Входит ещё один неотёсанного вида тип с кожаной нарукавной повязкой.
— А, это констебль. Что там, констебль? Ещё одну отбившуюся корову нашли?
— …извольте, Ваша Княжесть, монголы на Луговом Пути, где конечная станция. Они говорят, что им позволено пройти и нам их нельзя задерживать. Поэтому тамошняя стража попросила нас известить вас, дабы разобраться с этим делом.
Картёжники подняли глаза от засаленных колод. — Монголы на лугу? — переспросил фон Штрумпф.
— О чём он говорит? — поинтересовался Штрувельпейтер.
Попофф, было приподнявшийся, со стоном осел назад. — Бесполезно — сказал он. — Я не смогу пойти. Так что, вам придётся идти втроём.
И они пошли.
Молодой человек на пограничной станции действительно немного походил на куклу Славного Мальца Гансли, и был крайне возмущён: — Что вы имеете в виду — без приказа не позволите мне пересечь границу? Как вы смеете меня останавливать? У меня Дипломатическая Неприкосновенность! — Его голос немного охрип, словно возмущался он уже некоторое время; но, с таким же успехом, можно было объяснять, что у него переломовывих Потта[43]. — «Приказа», какого ещё приказа? — кричал он, буквально топая ногой. — Да и чьего вообще приказа?
Эстерхази вышел вперёд; и, когда все глаза обратились на него, произнёс: — Этого приказа, сударь, — и вручил документ, который ему, в свою очередь, вручил князь Йохан — который скопировал его, невероятно вздыхая и фыркая, пока валялся на больничном ложе — скопировал с некоего старинного образца и подобия. Молодой человек принял бумагу, не без оскорблённой и возмущённой мины, и пробежал взглядом.
Документ начинался так:
МЫ, ЙОХАННЕС, обращаемся к нашим возлюбленным Кузенам и высокородным собратьям-Христианам, а именно Королям Греков, Франков, Бургундцев и Кастильцев, а такоже ко всем Гетманам, Воеводам, Вождям, Герцогам, Графам и Констеблям…
…и продолжался описанием титула, одежды и телесного облика (явленного Псалманаццаром и Агагом) Его Младшего Высочества, наследника Наследника, и т. д., и т. д., и заклинал ВСЕХ ВЫШЕПОИМЕНОВАННЫХ
…обращаться с оным со всем многопочтительным уважением — но не позволять ему пройти без дальнейшего известия и пропуска, а ежели в сем не преуспеют, то, во имя Гроба Господня и Благого Елея, да помрёте без покаяния и будете насажены на кол, и станете пищею свиньям и вранам…
Завершала всё дело подпись и очень большая печать.
Его Младшее Высочество, Август Сальвадор, наследник Наследника, не потрудился и далее играть неубедительную роль мистера Билла-Сайласа Снида, торговца джемом и дермантином.

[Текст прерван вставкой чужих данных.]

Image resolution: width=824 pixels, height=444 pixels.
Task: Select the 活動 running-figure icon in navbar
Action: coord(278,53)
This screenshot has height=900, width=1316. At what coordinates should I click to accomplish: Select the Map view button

Он прочитал документ и, уронив бумагу наземь, засмеялся, по виду искренне. Хотя лицо его при этом выказывало раздражение и утомление, вновь оправдывая сходство со своим портретом (в соответственной рамке), на столиках приблизительно у полумиллиона горничных и лавочных приказчиков. Документ упал и один из дикого вида людей его поднял. В этом месте находилось множество людей дикого вида, многие с кожаными нарукавными повязками и кожаными кокардами. Может, они никогда и ничего не писали сами, но явно уважали написанное… живи они там, где пишут больше и чаще, то уважали бы меньше.

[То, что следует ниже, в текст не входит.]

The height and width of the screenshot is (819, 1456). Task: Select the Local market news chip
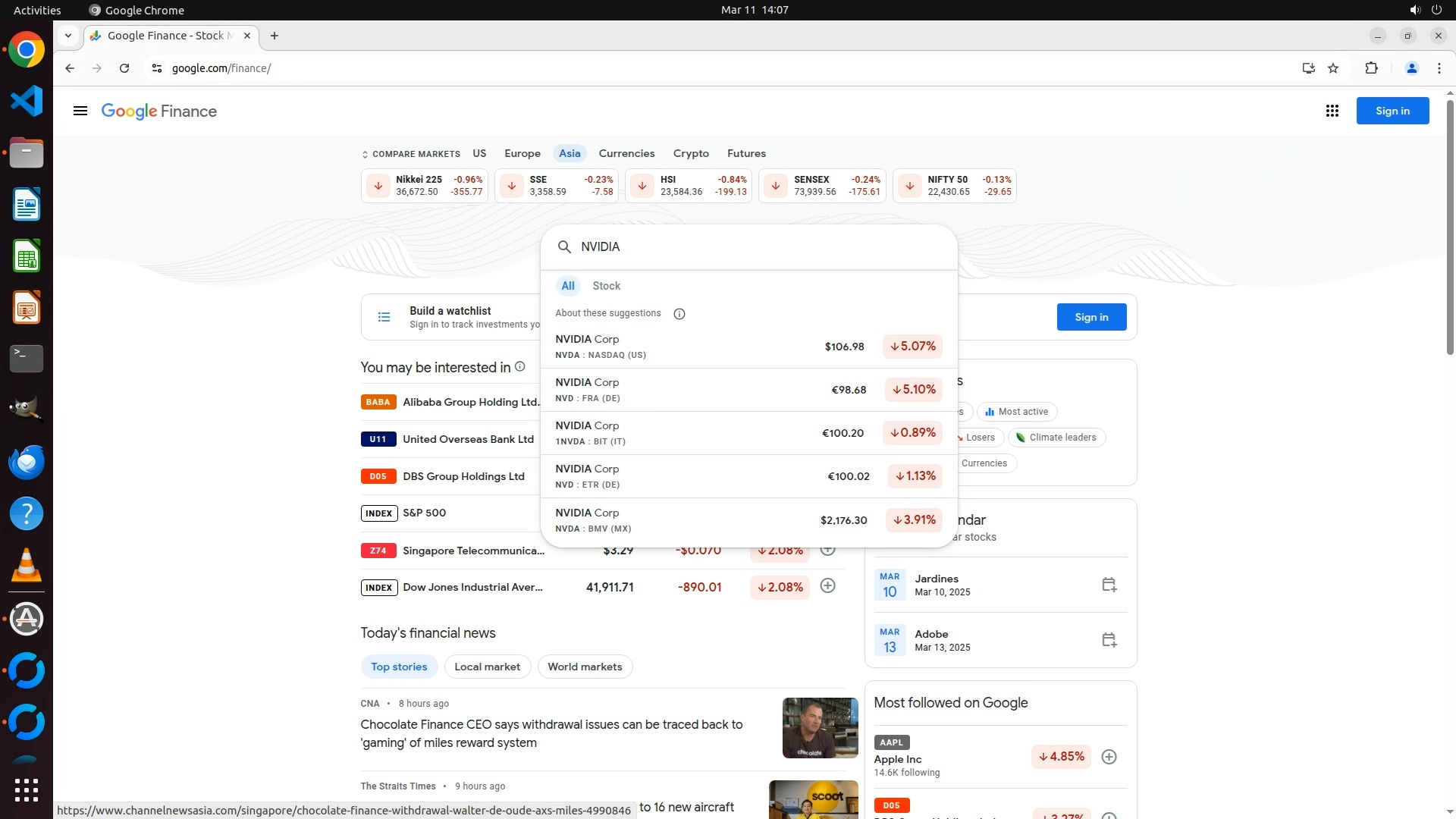pos(487,667)
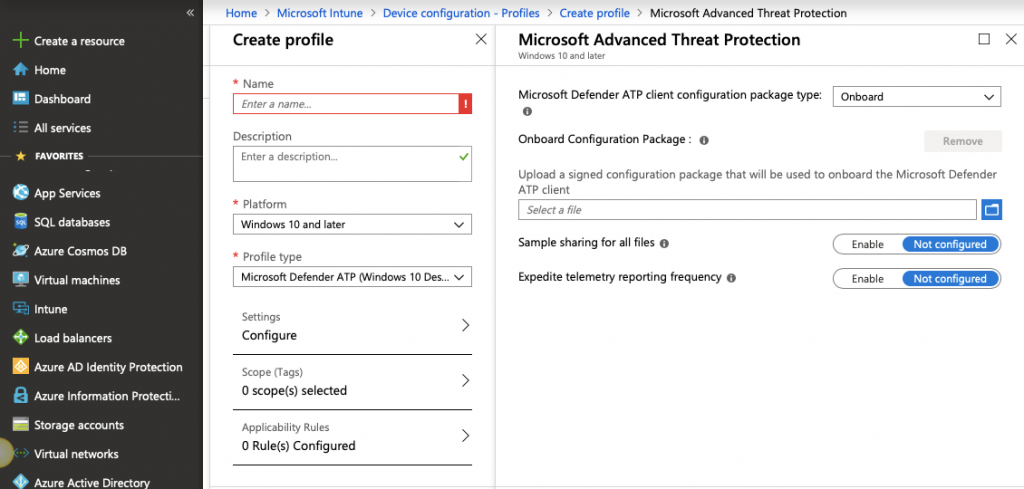Navigate to Microsoft Intune breadcrumb link

(319, 13)
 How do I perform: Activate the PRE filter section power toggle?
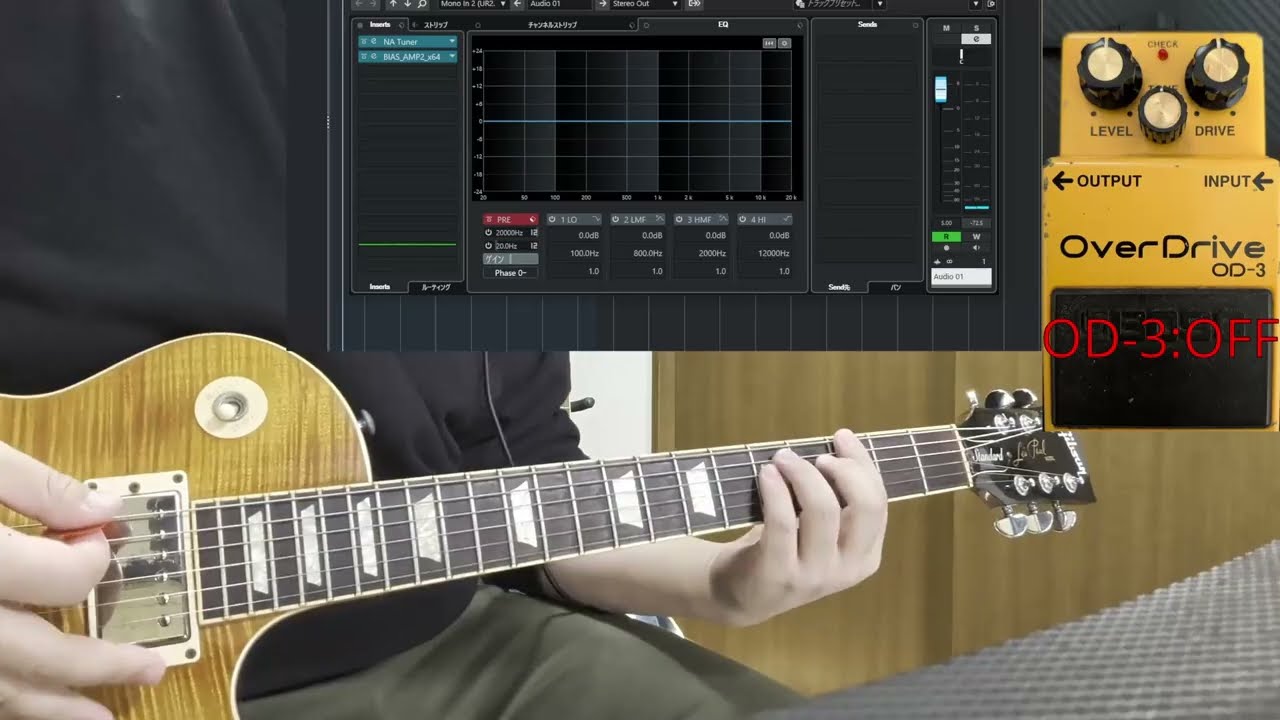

Коронный Наследник произнёс: — Должно быть, вы обшарили до дна сундучок моего Старикана, чтобы найти такие древние фигли-мигли. Окажись тут все эти короли, думаете, кто-то из них подчинился бы такому?
— Нет, — отвечал Эстерхази, — но тут оказались констебли и они подчинятся.
Так и случилось. Так они и сделали. Эта старинная должность, эти, вечно чему-то молча ухмыляющиеся служители графских конюшен, чьи обязанности теперь в основном ограничивались розысками потерянного, отбившегося или похищенного скота; эта старинная должность всё ещё считалась чиновничьей. Нескладные, косматые, топорные, дикого вида, замурзанные, с незатейливой служебной кокардой на нарукавной ленте, они передавали этот, чрезвычайно странный документ, из рук в руки; и те, кто умел читать, зачитывали его тем, кто не умел. Каждый раз указывая на печать. Каждый раз указывая на подпись.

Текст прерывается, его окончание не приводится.